2026.2.19 日本経済新聞の記事「Deep_Insight:自動車と電機の形勢逆転」から
規模では自動車産業だが勢いでは電機産業が回復
コラムの著者 中山 淳史氏(日本経済新聞社 コメンテーター)によれば、よく言われる「失われた30年」といわれる1990年代以降、現在の状況は初めてかもしれないという。まもなく終わる2026年3月期決算で自動車産業と電機産業の勢いが形成逆転しそうだという。
◯「稼ぐ力」が自動車産業は低下
中山氏によれば、今期の最終利益の見通しは電機各社合計が3兆2280億円で、トヨタ自動車の3兆5700億円に近づくという。トヨタを除く自動車メーカー6社を合算しても2000億円を割り込み、合計4兆円に届かない可能性もあるという。
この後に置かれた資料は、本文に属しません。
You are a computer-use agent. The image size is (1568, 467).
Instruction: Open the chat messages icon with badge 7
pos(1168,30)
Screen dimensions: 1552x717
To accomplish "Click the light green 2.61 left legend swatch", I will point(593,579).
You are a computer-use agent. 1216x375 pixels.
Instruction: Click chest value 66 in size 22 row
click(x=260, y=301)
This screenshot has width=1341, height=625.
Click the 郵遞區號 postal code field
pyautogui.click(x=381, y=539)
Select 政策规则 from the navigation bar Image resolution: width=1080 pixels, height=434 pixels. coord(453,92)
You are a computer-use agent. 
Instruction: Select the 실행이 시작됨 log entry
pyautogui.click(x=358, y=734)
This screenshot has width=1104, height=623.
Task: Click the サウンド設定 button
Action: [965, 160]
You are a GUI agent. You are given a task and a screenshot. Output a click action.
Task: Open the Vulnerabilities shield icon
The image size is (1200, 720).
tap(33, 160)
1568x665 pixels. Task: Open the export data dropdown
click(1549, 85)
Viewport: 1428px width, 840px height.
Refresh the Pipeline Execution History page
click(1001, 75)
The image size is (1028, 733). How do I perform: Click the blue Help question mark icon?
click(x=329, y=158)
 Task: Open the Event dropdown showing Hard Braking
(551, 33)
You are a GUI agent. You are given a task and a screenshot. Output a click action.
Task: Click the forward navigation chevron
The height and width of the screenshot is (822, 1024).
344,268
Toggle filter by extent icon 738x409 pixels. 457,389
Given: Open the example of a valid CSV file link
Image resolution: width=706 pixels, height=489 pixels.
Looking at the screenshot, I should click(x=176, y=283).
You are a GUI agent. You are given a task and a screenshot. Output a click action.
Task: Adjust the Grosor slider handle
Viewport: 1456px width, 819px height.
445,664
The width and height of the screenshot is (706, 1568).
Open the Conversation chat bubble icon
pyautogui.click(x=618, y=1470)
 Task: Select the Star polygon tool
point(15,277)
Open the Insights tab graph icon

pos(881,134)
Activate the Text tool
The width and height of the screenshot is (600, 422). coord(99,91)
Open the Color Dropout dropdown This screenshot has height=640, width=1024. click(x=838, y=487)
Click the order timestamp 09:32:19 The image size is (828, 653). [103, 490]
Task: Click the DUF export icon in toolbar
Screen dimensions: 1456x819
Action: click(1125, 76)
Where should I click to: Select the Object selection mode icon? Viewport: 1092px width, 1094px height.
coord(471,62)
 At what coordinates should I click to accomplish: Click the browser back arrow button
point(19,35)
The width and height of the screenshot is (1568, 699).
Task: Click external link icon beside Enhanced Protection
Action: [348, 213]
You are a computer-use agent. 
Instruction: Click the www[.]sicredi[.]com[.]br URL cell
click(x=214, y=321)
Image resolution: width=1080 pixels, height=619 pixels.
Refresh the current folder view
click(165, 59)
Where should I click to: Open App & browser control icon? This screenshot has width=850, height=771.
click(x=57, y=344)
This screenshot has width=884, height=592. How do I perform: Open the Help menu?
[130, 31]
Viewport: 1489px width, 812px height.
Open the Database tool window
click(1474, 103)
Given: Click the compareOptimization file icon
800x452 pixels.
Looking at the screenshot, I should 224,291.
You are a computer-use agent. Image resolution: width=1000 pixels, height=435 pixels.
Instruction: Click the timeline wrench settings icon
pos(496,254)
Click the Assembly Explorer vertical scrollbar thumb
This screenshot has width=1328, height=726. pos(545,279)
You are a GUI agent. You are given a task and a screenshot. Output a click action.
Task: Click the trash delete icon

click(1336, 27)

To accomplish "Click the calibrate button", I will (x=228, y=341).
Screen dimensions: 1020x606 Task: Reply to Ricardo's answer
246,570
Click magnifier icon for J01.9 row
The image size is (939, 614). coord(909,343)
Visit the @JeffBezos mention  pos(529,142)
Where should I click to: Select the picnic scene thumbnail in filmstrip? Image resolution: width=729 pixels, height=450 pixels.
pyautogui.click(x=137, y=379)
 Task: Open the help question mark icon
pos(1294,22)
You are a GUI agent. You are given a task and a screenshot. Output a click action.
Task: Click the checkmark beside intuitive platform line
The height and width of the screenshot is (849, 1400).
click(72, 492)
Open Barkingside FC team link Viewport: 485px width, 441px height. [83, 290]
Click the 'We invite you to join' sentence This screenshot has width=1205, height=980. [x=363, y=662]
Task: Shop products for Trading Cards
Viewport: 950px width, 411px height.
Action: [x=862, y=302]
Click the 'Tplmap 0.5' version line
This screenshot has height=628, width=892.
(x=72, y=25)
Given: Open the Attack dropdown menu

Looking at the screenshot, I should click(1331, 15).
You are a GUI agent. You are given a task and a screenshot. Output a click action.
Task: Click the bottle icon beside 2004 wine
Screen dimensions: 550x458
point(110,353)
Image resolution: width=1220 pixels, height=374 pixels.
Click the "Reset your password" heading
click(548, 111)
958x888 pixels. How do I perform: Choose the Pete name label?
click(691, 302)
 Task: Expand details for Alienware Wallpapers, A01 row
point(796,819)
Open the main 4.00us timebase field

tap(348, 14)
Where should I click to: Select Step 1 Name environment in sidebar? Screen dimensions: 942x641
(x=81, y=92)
電機業界では、各社がそれぞれ課題解決をした結果が出始めているという。日立は、2009年3月期に当時製造業最大の赤字7873億円を計上したが、現在は製品の受注残高が約18兆円と年間売上高の2倍近くになるという。同社の電力を中心としたエネルギー部門でAIのデータセンター向け需要の急拡大と各国のインフラの老朽化の改修が需要を押し上げている。NECと富士通は経営のポートフォリオを絞り、両社はITサービス企業に変身し、「顧客企業がAIを使って業務を効率化し、事業を拡大するのを手伝う会社」に変わった。
確かに自動車産業は、産業別が比較できる財務省「国際収支統計」の対外直接投資利益を見ると電機産業の2倍の規模はある。7社の減益要因は米国関税や日産自動車の減損処理だけでなく、最大市場の中国での不振、EVやソフトウェア技術での出遅れが大きいという。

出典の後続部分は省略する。